Il magma gorgogliava intorno al piccolo cratere, riempiendo la caverna vulcanica dell’odore fetido dello zolfo e innalzando la temperatura a livelli insopportabili.
L’arto continuava a cercare punti dove aggrapparsi, come un predatore che, nella notte priva di luna, annusa il sentore di terrore della sua preda.
Le lunghe unghie, annerite dalle rocce fuse, scavavano a fondo, grattando le pietre, nel magma solidificato dal tempo, senza paura di ferirsi.
Dalla lava fuoriuscì, dopo molte fatiche, anche l’altra mano, seguite dalle rispettive braccia, coperte da un pezzo di stoffa strappato, vecchio e bruciato.
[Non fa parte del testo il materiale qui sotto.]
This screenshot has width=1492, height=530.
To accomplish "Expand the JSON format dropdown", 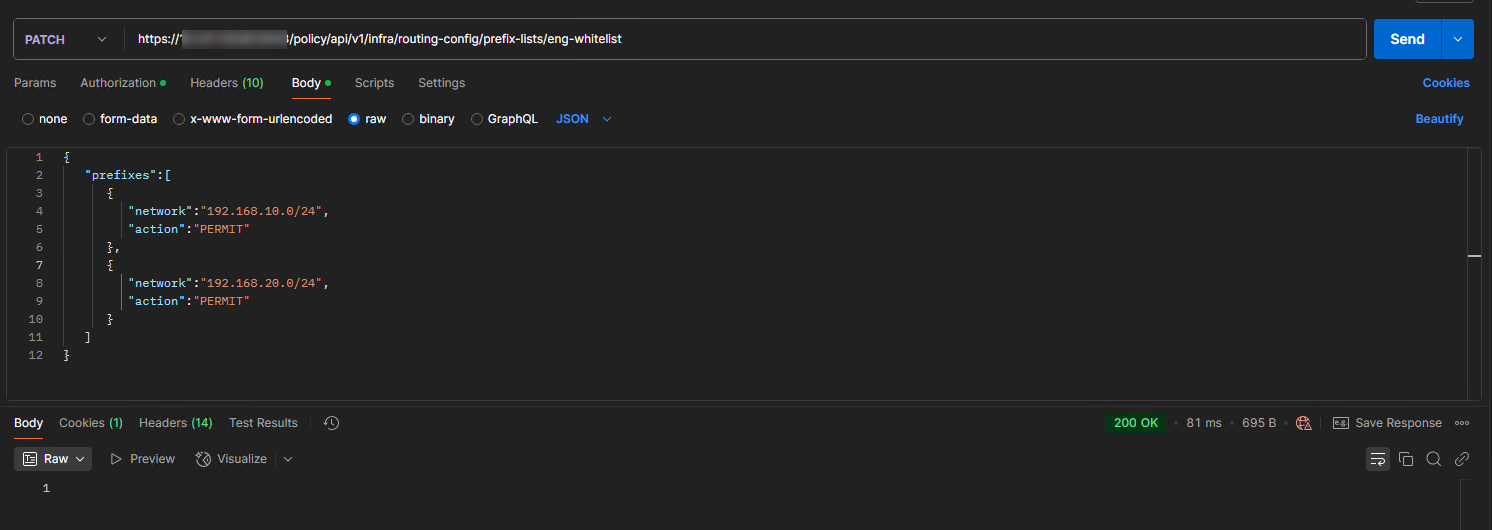I will 584,119.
I due arti esili, impuntandosi saldamente a una piccola altura di pietra e cenere, che costituiva il bordo di quella vasca infernale, aiutarono la figura, incappucciata di nero, ad uscire dal suo orribile bagno incandescente.
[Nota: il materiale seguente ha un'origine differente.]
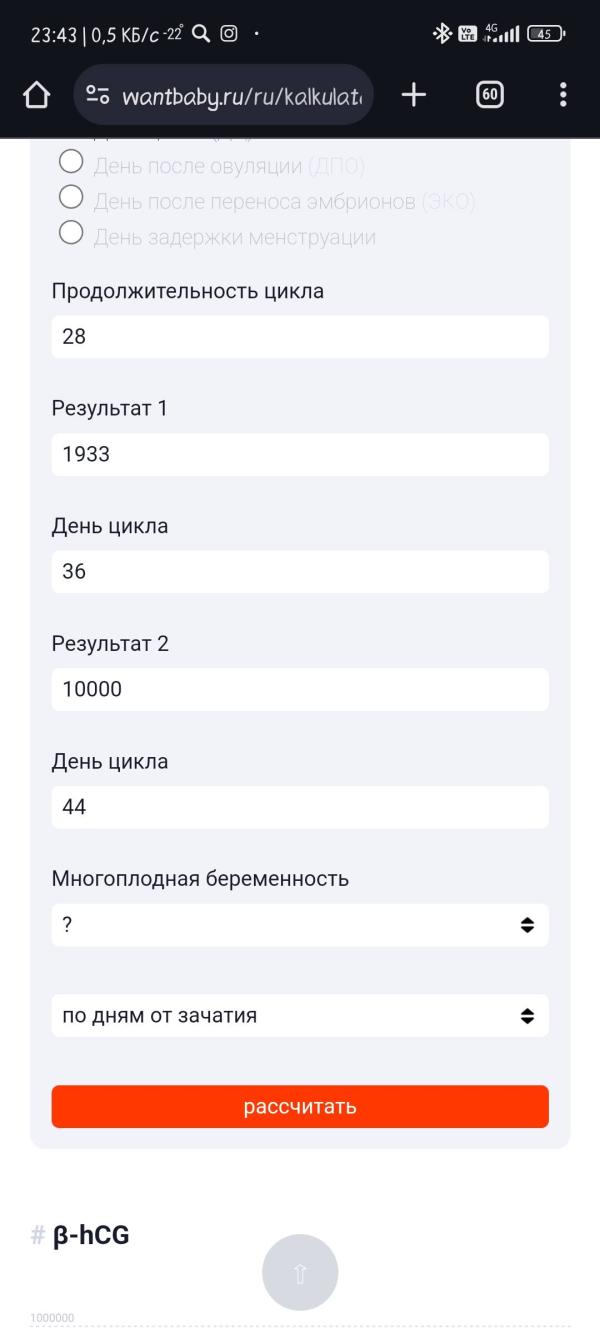Open the browser three-dot menu
The image size is (600, 1332).
click(x=563, y=95)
Tossì, mentre strisciava a quattro zampe lontano dalla lava, aspirò con un respiro strozzato, per poi ricadere in un altro attacco di tosse.
Alzò il busto e le spalle, respirando affannosamente tra i gas tossici, fece scivolare il cappuccio dell’abito dai lunghi capelli neri, rivelando un giovane viso di donna, sporco in più punti di lava, mentre continuava a respirare con fatica.
Si mise in posizione eretta traballando, si avvicinò al cratere con passo malfermo e, puntando un dito contro la miscela infuocata, gridò furiosa:
< Che tu sia maledetto, Ade! Casa dei non viventi, dimora della Morte! Che tu possa trovare la fine nella tua stessa lava!>.
< Calmati, Atropo, calmati!> disse una seconda figura, vestita nello stesso modo, che la fissava in un punto lontano della caverna. < Contieniti, frena la tua ira: sai meglio di me che è il sentimento più potente che esista!>.
La donna la guardò, poi posò di nuovo uno sguardo pieno di disprezzo verso il magma e, infine, tornò a guardare l’altra figura.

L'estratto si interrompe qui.